Tisdale M J
Pharmaceutical Sciences Institute, Aston University, Birmingham, UK.
Anticancer Drugs. 1993 Apr;4(2):115-25. doi: 10.1097/00001813-199304000-00001.
Cachexia is a common problem in the clinical management of cancer patients, particularly those with solid tumors. Cachexia is most obviously manifested as weight loss with massive depletion of both adipose tissue and muscle mass, and death is probably due to loss of lean body tissue. Not only is the survival time shorter in patients with cachexia, but the frequency of response to chemotherapy is also significantly reduced. Although anorexia frequently accompanies cachexia, attempts to halt or reverse cachexia by nutritional repletion have not been successful. This suggests that cachexia is due to metabolic abnormalities produced by the tumor in addition to the underlying anorexia. In some patients weight loss is associated with an increased relative energy expenditure possibly through an elevated adrenergic state. Several factors have been postulated as mediators of cancer cachexia and can be divided into two groups. (i) Materials with hormone-like characteristics which result in direct catabolism of host tissues. (ii) Cytokines which cause alterations in host metabolism indirectly. Included in group (i) are the conventional catabolic hormones and a lipid mobilizing factor (LMF) produced by tumors, which causes direct breakdown of adipose tissue. Included in group (ii) are tumor necrosis factor-alpha, interleukin-6, interferon-gamma and leukaemia inhibitory factor.

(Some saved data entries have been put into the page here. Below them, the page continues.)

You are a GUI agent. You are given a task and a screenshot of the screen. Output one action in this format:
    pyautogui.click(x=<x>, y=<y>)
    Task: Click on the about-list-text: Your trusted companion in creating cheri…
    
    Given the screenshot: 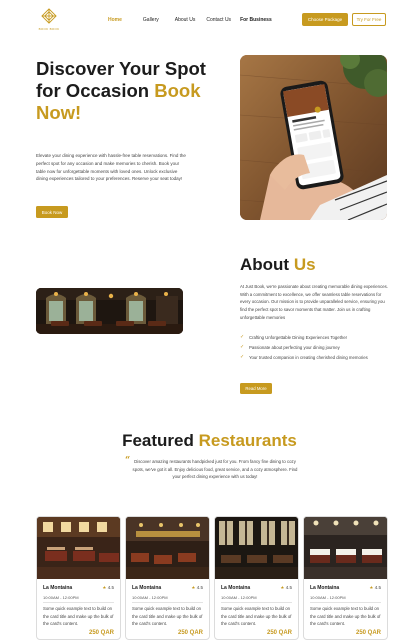 What is the action you would take?
    pyautogui.click(x=308, y=358)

The materials appear to influence adipose tissue indirectly through an inhibition of lipoprotein lipase. Reversal of cachexia has been achieved by two groups of agents. (i) Those stimulating food intake, e.g. megestrol acetate. (ii) Those directly inhibiting the LMF, e.g. eicosapentaenoic acid. While agents in group (i) can cause tumor growth stimulation, those in group (ii) act as tumor growth inhibitors. This latter results suggests that the products of catabolism of host tissues may be important for tumor growth and provides a new avenue for chemotherapeutic intervention.

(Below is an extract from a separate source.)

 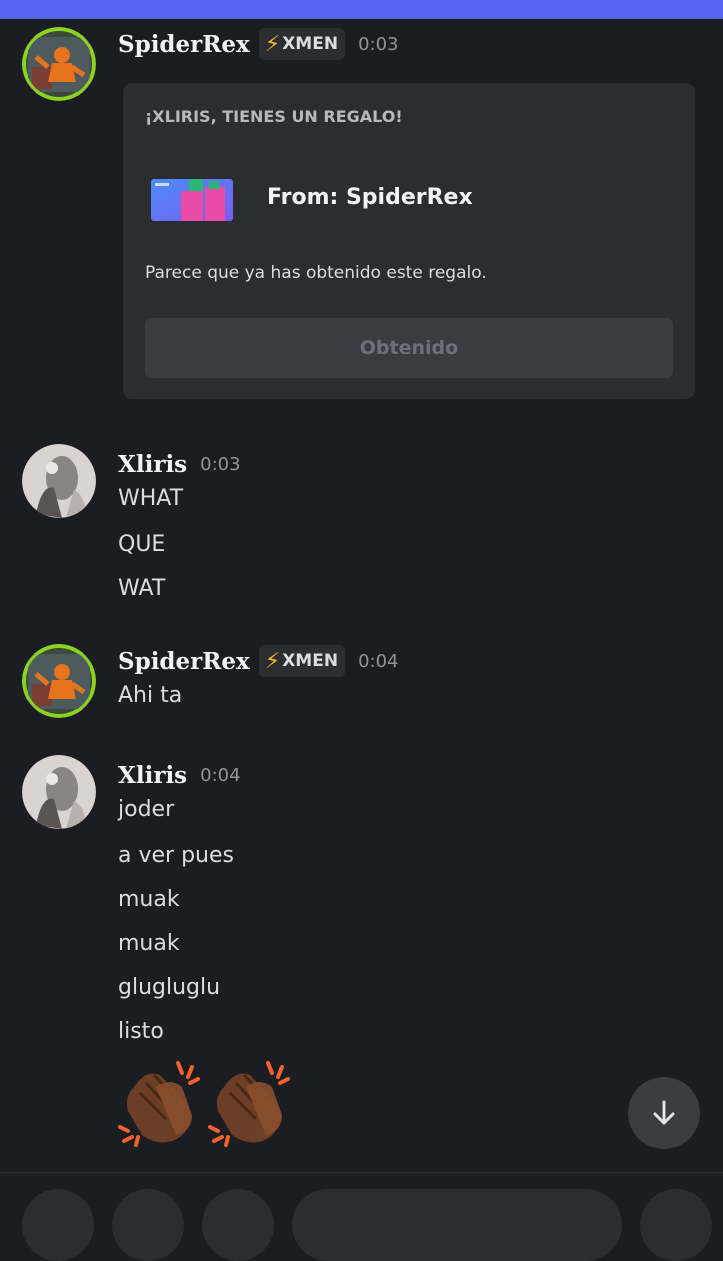 I want to click on gift-box-icon, so click(x=192, y=200).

恶病质是癌症患者临床治疗中常见的问题,尤其是实体瘤患者。恶病质最明显的表现是体重减轻,伴有脂肪组织和肌肉大量消耗,死亡可能是由于瘦体组织丧失所致。恶病质患者不仅生存时间缩短,而且化疗反应频率也显著降低。虽然厌食症常与恶病质相伴,但通过营养补充来阻止或逆转恶病质的尝试并未成功。这表明恶病质除了潜在的厌食症外,还归因于肿瘤产生的代谢异常。在一些患者中,体重减轻可能与相对能量消耗增加有关,这可能是通过肾上腺素能状态升高导致的。有几个因素被假定为癌症恶病质的介质,可分为两组。(i)具有激素样特性的物质,导致宿主组织直接分解代谢。(ii)细胞因子,间接引起宿主代谢改变。第一组包括传统的分解代谢激素和肿瘤产生的脂质动员因子(LMF),它会导致脂肪组织直接分解。第二组包括肿瘤坏死因子-α、白细胞介素-6、干扰素-γ和白血病抑制因子。这些物质似乎通过抑制脂蛋白脂肪酶间接影响脂肪组织。两组药物已实现恶病质的逆转。(i)刺激食物摄入的药物,如醋酸甲地孕酮。(ii)直接抑制LMF的药物,如二十碳五烯酸。虽然第一组药物会刺激肿瘤生长,但第二组药物则作为肿瘤生长抑制剂。后一结果表明,宿主组织分解代谢产物可能对肿瘤生长很重要,并为化疗干预提供了一条新途径。